Page 1 of 1

File processing question

Posted: Tue Jan 13, 2009 9:55 am
by mydsworld
I have a file with a No. of records and a control record (containing count of records) at the end. I would like to check that No. of records actually match the control record count, then only I will take the file for further processing. What will be the most efficient design for matching the counts.

Thanks.

Posted: Tue Jan 13, 2009 10:06 am
by chulett
Probably a UNIX script before you ever get into a job. Tail off the control record, cut out the number and compare it to a count of lines (minus 1 or 2) from the file itself. (minus 2 if there's a header record with column names)

Posted: Tue Jan 13, 2009 10:21 am
by mydsworld
Any suggestion if I had to do it in DataStage

Posted: Tue Jan 13, 2009 10:39 am
by chulett
Thought you only wanted to 'process' the file if the counts matched? :wink: Would two jobs work, one to validate counts only and one to process it if the counts are ok?

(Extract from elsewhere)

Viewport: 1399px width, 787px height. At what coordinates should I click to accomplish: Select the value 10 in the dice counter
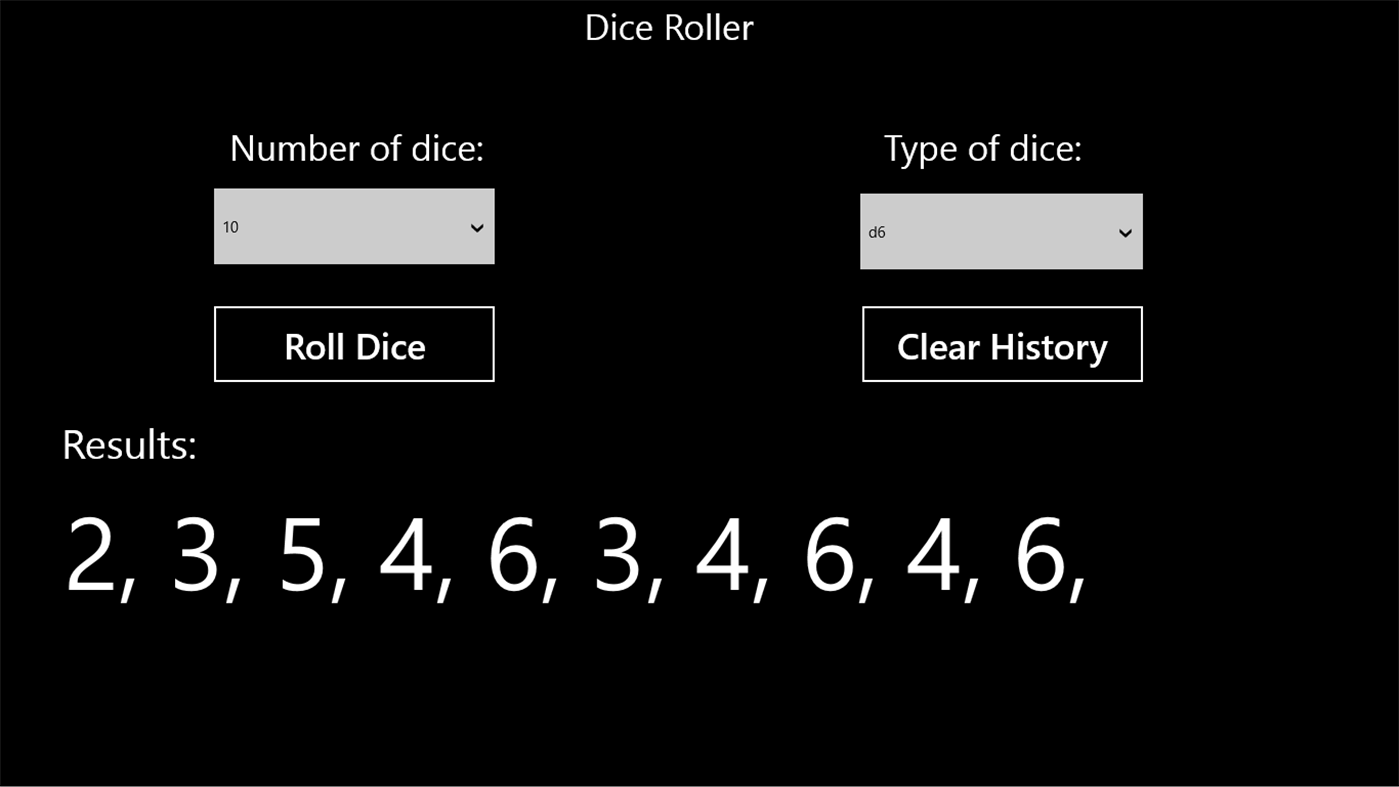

Posted: Tue Jan 13, 2009 11:05 am
by mydsworld
Two jobs would work. Please let me know how you plan to validate the count in first job.

Posted: Tue Jan 13, 2009 3:08 pm
by ray.wurlod
Lots of possible ways. A server job using an Aggregator, a server job using a Transformer stage reporting @INROWNUM into a hashed file with a constant key, an Execute Command activity executing a wc -l command are among them.

Posted: Tue Jan 13, 2009 3:55 pm
by kandyshandy
mydsworld,
In general, this kind of files will have some kind of identification of header record, detail record and footer record. Do you have something like shown below?

0$filename
1$detailrecord
1$detailrecord
...
...
2$footerrecord

where record starting with 0 is header, 1 is detail and 2 is footer. Basically, you need to keep the count increasing while reading detail records and compare the count with footer record's count. Ray has given some ideas too.

Just as a FYI. I used this kind of files in the past where we check the files and load a table with a flag whether the file meets the expectations to be processed. Then we read the table and then process the files whose entry has flag Y in that table. This also helped us to troubleshoot.